I'm trying to sanitize comments on my page, but I only want to remove html tags etc. from content outside the [code]
[/code]
tags.
As for content inside the tags, I only want to use htmlspecialchars($data, ENT_QUOTES, 'UTF-8');
on.
So if I have a comment that looks like this:
<a>some text</a>
<a>some text</a>
[code]<p>some text</p>[/code]
<div>some text</div>
<div>some text</div>
[code]<p>some text</p>[/code]
<div>hfghgf</div>
<div>some text</div>
My filter looks like this
function sanitize($data) {
$data = trim($data);
$data = strip_tags($data);
$data = htmlspecialchars($data, ENT_QUOTES, 'UTF-8');
return $data;
}
How can I now filter everything outside the [code]
tags with my sanitize()
function and then use only htmlspecialchars()

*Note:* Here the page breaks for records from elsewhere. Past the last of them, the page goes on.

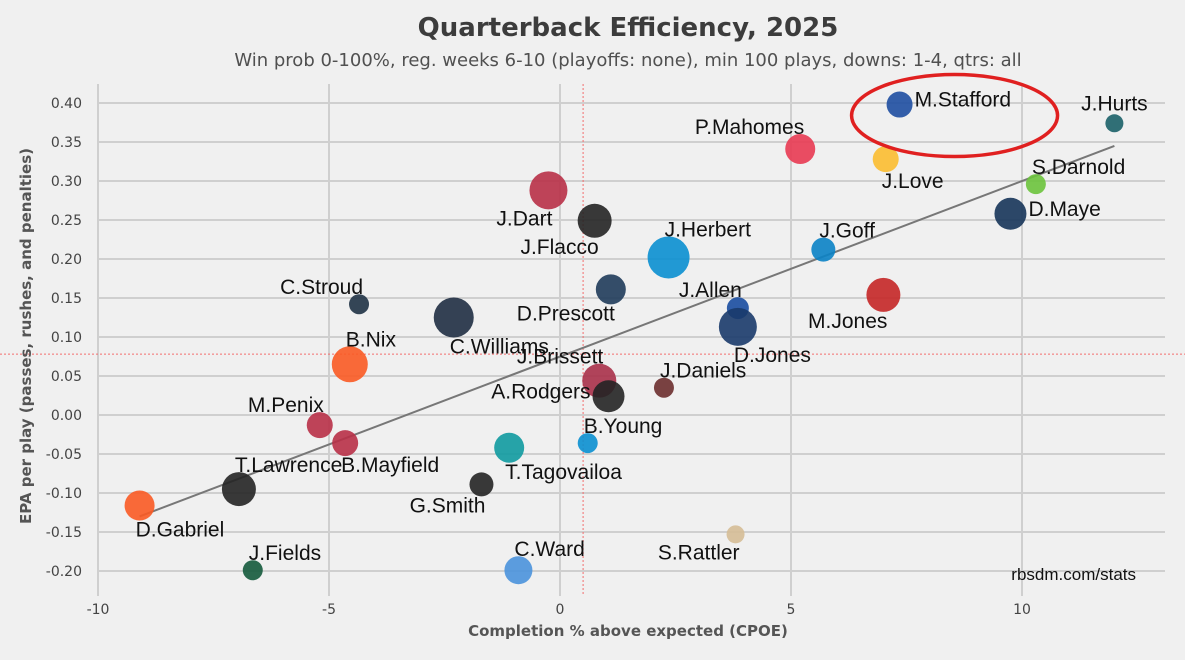 This screenshot has height=660, width=1185. I want to click on point-t-tagovailoa, so click(510, 448).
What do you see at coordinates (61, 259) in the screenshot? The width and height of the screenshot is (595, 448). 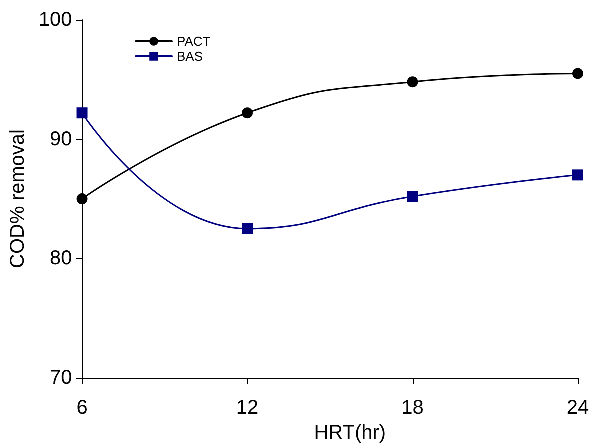 I see `y-tick-label: 80` at bounding box center [61, 259].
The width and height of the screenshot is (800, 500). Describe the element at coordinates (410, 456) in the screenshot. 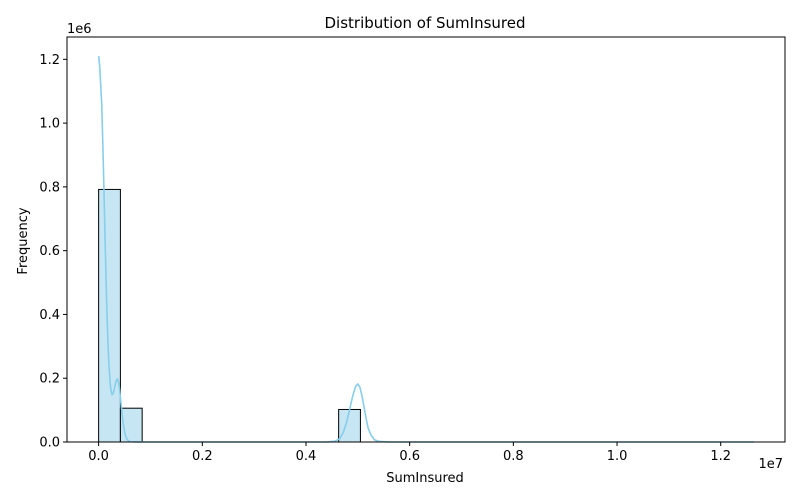

I see `x-tick-label: 0.6` at that location.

on content inside the [code]
tags. I also have to account for multiple [code]
tags in one comment.
For your sample input, this seems a bit more direct:
Code: (Demo)
$data=<<<HTML
<a>some text</a>
<a>some text</a>
[code]<p>some text</p>[/code]
<div>some text</div>
<div>some text</div>
[code]<p>some text</p>[/code]
<div>hfghgf</div>
<div>some text</div>
HTML;
$data=strip_tags( // strip any residual tags from the string
preg_replace_callback(
'~\[code].*?\[/code]~is', // match [code]-wrapped substrings
function($m){
return htmlspecialchars($m[0],ENT_QUOTES,'UTF-8'); // convert html entities as intended
},
$data
)
);
var_export($data);
Output:
'some text
some text
[code]<p>some text</p>[/code]
some text
some text
[code]<p>some text</p>[/code]
hfghgf
some text'